Establish how many lines of the material below contain the string "path". Return that number by itself.
───
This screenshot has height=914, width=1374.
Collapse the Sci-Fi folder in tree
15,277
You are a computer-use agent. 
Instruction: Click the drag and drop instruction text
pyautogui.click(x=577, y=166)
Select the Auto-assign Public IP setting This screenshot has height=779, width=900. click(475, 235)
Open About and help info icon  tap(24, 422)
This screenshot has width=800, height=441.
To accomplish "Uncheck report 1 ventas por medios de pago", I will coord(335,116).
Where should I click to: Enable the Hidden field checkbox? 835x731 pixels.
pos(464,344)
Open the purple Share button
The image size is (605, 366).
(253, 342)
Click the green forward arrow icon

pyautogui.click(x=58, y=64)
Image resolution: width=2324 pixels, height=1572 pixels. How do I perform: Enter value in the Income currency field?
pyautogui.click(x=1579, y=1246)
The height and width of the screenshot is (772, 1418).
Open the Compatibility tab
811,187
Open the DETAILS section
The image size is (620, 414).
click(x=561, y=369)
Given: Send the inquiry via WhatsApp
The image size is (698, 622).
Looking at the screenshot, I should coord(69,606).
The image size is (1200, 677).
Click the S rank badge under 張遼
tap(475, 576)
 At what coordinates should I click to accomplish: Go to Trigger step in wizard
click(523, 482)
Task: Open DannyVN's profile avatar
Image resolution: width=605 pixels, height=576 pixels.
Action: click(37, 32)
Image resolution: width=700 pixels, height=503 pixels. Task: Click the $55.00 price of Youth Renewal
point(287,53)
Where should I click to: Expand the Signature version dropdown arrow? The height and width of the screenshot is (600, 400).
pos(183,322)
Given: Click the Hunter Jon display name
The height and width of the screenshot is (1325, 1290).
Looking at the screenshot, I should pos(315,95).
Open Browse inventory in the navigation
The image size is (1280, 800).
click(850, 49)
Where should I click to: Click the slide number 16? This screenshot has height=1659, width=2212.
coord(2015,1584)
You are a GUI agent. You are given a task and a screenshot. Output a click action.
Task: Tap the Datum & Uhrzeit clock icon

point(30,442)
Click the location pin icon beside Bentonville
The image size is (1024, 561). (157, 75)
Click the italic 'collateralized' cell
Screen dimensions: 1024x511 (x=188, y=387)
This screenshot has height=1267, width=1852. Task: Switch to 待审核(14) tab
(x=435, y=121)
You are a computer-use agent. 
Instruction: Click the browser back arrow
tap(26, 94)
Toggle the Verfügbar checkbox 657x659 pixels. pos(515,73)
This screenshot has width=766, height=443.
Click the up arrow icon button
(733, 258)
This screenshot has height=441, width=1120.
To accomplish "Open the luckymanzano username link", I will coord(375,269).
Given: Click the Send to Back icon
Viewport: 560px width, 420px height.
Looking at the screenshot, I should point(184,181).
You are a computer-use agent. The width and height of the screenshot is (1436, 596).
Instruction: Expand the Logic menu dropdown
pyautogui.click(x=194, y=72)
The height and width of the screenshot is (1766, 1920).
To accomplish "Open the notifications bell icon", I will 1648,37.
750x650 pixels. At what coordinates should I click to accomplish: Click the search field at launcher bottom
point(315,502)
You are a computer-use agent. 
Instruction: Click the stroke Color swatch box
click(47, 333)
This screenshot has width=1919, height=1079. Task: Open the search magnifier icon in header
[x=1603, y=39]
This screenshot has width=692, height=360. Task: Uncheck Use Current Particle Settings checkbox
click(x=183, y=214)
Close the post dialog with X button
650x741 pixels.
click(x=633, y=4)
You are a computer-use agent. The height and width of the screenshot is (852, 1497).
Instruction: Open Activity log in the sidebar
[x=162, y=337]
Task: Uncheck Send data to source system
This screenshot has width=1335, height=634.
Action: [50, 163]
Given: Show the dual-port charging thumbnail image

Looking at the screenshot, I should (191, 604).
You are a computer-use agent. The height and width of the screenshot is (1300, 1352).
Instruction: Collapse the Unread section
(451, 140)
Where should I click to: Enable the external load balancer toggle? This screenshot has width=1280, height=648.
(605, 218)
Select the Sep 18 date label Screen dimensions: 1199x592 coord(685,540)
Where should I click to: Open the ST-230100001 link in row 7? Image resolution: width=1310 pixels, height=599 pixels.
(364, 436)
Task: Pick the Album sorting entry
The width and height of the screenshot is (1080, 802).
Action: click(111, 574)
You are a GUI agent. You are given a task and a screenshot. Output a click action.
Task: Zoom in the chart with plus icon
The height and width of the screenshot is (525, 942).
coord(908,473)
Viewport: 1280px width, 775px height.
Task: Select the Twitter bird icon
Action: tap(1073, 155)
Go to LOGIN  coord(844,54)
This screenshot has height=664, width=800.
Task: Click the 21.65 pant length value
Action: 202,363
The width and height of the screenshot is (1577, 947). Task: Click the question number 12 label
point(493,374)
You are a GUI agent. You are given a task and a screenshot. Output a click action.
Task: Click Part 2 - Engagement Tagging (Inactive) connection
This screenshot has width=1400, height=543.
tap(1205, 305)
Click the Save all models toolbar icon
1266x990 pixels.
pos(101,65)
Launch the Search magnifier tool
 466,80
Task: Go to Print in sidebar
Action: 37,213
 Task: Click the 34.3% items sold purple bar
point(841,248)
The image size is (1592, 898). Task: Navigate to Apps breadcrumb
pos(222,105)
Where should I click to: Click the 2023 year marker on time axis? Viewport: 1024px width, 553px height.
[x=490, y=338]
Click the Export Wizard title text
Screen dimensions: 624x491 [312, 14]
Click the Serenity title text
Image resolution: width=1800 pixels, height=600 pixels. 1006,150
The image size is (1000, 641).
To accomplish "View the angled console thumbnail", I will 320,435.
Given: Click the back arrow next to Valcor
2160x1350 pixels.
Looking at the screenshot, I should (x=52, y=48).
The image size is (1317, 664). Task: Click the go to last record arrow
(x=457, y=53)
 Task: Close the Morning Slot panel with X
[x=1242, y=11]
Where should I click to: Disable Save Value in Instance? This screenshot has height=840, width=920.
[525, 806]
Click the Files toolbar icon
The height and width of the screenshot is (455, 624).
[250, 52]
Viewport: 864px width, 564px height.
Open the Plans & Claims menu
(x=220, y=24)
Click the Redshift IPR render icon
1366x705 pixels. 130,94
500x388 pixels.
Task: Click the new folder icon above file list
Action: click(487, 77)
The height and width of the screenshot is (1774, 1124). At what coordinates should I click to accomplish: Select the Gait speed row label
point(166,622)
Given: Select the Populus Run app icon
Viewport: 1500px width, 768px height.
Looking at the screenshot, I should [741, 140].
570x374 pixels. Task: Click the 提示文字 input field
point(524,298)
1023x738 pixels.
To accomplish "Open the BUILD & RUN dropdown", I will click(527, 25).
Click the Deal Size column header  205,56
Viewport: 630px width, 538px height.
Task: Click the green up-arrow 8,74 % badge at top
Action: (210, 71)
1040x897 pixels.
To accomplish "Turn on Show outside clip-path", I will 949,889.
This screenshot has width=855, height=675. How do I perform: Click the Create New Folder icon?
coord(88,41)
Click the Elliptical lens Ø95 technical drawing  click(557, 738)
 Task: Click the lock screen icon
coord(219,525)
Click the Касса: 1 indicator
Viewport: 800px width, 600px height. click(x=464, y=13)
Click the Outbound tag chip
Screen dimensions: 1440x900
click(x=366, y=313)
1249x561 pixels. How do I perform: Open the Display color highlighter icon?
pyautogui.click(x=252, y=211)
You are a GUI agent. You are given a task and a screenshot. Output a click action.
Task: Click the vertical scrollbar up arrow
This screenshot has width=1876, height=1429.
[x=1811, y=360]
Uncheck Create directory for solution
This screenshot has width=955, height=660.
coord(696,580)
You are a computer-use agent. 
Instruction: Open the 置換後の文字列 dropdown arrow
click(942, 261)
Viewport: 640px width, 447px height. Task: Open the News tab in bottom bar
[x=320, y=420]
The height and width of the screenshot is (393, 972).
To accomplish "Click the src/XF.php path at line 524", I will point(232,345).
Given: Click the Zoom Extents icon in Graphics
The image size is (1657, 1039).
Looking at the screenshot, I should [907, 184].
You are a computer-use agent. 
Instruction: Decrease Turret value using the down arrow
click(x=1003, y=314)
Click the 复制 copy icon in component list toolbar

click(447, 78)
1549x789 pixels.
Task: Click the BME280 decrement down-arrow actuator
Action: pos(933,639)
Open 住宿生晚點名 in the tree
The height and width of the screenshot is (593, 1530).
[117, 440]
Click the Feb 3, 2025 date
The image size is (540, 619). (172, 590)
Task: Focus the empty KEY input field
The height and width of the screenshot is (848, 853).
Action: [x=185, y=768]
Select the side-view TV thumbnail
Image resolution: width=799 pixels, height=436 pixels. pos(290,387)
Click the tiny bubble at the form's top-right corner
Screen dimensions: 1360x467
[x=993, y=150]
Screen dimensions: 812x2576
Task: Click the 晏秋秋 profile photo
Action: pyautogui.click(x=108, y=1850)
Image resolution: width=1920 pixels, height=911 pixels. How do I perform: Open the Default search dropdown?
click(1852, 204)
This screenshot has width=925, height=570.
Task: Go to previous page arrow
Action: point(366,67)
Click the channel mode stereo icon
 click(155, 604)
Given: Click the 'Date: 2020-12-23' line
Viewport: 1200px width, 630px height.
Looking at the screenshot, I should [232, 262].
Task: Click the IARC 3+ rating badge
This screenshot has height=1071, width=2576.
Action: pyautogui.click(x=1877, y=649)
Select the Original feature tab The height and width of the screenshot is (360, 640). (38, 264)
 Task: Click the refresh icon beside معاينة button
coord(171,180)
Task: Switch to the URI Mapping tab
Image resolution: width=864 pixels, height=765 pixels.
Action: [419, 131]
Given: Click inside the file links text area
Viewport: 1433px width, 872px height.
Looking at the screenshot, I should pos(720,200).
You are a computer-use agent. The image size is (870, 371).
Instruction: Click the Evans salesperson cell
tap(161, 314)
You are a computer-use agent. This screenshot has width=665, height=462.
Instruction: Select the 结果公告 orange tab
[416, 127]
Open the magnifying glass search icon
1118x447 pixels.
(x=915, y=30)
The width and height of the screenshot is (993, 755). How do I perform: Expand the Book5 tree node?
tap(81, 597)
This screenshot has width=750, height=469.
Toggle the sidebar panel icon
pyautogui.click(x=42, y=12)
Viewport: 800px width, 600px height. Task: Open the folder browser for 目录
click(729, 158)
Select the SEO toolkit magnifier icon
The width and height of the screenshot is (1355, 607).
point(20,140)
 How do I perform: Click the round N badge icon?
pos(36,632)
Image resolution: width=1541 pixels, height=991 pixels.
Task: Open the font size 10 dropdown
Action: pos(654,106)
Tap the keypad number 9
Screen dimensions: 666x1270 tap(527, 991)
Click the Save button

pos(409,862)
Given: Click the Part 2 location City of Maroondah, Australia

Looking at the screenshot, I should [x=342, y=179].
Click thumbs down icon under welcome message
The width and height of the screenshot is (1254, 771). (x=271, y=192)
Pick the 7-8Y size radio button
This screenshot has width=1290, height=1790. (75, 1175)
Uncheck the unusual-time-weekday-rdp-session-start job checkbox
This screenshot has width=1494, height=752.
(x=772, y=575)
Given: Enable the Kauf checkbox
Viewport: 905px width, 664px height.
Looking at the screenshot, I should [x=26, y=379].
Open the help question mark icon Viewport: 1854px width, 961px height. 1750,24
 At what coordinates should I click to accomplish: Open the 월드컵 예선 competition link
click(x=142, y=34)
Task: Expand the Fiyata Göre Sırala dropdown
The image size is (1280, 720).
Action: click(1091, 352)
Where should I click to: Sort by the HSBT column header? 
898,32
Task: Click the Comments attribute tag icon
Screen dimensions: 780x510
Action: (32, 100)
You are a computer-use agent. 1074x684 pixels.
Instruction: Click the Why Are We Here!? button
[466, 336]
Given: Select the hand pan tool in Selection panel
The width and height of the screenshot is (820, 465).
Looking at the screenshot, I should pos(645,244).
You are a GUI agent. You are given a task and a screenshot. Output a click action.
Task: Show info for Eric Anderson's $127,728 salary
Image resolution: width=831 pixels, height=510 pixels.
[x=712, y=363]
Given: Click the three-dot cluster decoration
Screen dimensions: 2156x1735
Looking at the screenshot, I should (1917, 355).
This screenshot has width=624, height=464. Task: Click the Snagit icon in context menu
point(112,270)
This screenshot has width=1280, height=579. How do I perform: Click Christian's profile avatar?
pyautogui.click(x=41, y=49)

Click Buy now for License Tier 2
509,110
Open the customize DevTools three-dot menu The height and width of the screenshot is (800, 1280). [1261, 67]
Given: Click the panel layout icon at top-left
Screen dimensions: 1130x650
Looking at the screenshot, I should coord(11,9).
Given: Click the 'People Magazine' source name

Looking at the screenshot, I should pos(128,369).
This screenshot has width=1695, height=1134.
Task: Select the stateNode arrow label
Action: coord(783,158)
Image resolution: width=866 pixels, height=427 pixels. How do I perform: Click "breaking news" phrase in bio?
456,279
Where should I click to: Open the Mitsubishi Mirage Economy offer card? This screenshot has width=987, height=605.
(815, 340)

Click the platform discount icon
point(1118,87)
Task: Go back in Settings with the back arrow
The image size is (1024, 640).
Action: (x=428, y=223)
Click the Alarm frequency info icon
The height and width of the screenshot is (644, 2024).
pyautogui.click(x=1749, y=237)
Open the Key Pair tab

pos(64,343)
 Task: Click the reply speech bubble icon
───
## Task answer
2